Told from the point of view of a speechwriter in the employ of a boss who made it a point never to be satisfied with the efforts of his staff, the story naturally takes its shape from the long- running antagonism between the two men. In this struggle over words, we will find it natural to take the speechwriter’s side, because he stands for good writing — otherwise, why would we be reading his book? — in contrast to the governor’s rhetorical awkwardnesses, which he has the regrettable habit of insisting upon.

From the beginning, Swaim tells us, the governor made it the speechwriter’s job to capture his, the governor’s, unique “voice.” Swaim learned that his “job wasn’t to write well; it was to write like the governor.” And, remarkably enough, he does, partly through making a list of the governor’s favorite words and phrases, his little verbal tics and conversational fillers, and then inserting them liberally and at random into whatever he happened to be writing.

“I could anticipate certain ungainly phrases before he said them,” Swaim writes. “It was like listening to twelve-tone music: you had to force yourself to do it, but after a while you could discern some charmless patterns, and even like them in a perverse kind of way.”

Eventually, he has the disconcerting experience of reading the emails between the governor and his Argentine lover: “I couldn’t help feeling I’d written them myself. They were laden with words and phrases from my list, which I hardly bothered to consult anymore, so thoroughly had I internalized it.”

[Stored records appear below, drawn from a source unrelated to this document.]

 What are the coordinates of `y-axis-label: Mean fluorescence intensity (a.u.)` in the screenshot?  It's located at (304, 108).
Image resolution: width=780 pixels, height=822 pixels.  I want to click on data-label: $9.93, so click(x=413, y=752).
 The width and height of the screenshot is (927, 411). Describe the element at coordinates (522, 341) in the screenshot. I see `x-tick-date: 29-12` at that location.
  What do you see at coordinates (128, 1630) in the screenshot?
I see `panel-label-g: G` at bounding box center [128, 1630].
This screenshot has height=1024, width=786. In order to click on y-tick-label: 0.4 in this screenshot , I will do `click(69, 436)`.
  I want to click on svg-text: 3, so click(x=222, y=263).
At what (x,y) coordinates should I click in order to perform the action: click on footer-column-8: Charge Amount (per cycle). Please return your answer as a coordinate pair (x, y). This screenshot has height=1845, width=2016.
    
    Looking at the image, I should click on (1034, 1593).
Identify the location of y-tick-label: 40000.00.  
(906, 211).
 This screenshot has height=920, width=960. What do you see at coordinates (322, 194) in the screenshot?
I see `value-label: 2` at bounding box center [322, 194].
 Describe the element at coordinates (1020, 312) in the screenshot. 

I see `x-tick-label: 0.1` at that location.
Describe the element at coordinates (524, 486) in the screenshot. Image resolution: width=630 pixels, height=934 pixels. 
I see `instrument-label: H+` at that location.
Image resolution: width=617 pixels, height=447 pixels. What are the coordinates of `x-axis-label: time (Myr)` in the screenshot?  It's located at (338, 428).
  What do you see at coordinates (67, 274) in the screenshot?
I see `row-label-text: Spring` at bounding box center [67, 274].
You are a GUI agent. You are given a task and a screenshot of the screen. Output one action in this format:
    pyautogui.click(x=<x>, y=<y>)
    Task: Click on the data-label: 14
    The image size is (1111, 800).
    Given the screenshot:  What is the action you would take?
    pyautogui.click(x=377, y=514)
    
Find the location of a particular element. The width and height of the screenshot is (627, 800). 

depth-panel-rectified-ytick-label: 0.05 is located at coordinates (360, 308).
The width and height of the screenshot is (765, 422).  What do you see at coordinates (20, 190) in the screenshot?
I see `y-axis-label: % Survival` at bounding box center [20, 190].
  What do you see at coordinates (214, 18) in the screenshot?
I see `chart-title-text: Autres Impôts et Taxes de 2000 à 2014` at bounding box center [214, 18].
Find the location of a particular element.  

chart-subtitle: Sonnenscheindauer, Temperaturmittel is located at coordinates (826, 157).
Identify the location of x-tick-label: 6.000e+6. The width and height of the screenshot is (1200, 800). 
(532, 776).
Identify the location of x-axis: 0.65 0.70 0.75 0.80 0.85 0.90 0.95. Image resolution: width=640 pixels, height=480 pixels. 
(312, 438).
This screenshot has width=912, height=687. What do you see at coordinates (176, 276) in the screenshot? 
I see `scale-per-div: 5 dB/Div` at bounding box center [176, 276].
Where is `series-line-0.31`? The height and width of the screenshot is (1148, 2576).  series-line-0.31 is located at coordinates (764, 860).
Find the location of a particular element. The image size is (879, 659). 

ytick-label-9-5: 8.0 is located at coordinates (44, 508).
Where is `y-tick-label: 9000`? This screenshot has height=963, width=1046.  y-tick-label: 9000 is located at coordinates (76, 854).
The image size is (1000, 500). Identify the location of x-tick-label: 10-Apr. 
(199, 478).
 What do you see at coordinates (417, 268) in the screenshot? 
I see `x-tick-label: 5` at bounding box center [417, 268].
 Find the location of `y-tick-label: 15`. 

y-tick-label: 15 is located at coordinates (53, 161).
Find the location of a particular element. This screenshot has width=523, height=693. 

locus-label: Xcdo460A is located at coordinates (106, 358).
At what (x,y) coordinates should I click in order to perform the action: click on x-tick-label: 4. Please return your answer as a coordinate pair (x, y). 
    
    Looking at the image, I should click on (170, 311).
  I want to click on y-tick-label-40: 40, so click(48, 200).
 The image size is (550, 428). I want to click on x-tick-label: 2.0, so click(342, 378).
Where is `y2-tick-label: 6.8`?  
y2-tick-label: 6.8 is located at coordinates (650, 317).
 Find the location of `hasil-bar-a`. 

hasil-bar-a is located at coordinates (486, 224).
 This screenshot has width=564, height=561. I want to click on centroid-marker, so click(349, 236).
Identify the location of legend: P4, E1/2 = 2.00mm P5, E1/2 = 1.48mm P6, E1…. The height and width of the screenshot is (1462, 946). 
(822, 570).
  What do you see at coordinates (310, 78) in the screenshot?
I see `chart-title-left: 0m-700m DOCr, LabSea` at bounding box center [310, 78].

Swaim doesn’t quite persuade me with his final excursus on why politicians are never to be trusted, which seems to depend on the assumption that a thirst for glory is, in and of itself, discreditable and untrustworthy. “If it be a sin to covet honor,” said Shakespeare’s model of the good king, Henry V, “I am the most offending soul alive.” But then, it is almost scandalous now to say that Henry is Shakespeare’s model of the “good king.” He, like us, must be supposed to recognize the existence of no such thing.

To its credit, The Speechwriter does catch occasional glimpses in Sanford of what could have been a good governor, if there were such a thing; but these cannot help but be overwhelmed by the ridiculousness of his denouement.

Still, and despite the fact that most of the media attention was premised on his fall and not his rise, there was something about it that Sanford couldn’t help enjoying. The crowds of reporters, the incessant headlines, the necessity of responding every day to some new self-inflicted absurdity — there was something about it all that made him thrive.

Of course there was. The tragic hero had made the natural transition, in this day and age, to celebrity, which swiftly renders tragedy, like everything else, banal. But it is a banality that the celebrity himself must be blind to in order to become such.

In his last interview with the boss, Swaim experiences perhaps the only moment of candor between them, as the governor, his career seemingly in ruins, says: “I’m always looking for language that’s — I don’t know. . . I don’t mean just language, just words. It’s more than words. It’s conceptual. It’s real. I always find myself trying to communicate something — larger.”

Larger,” comments Swaim, “was one of the words on my list.”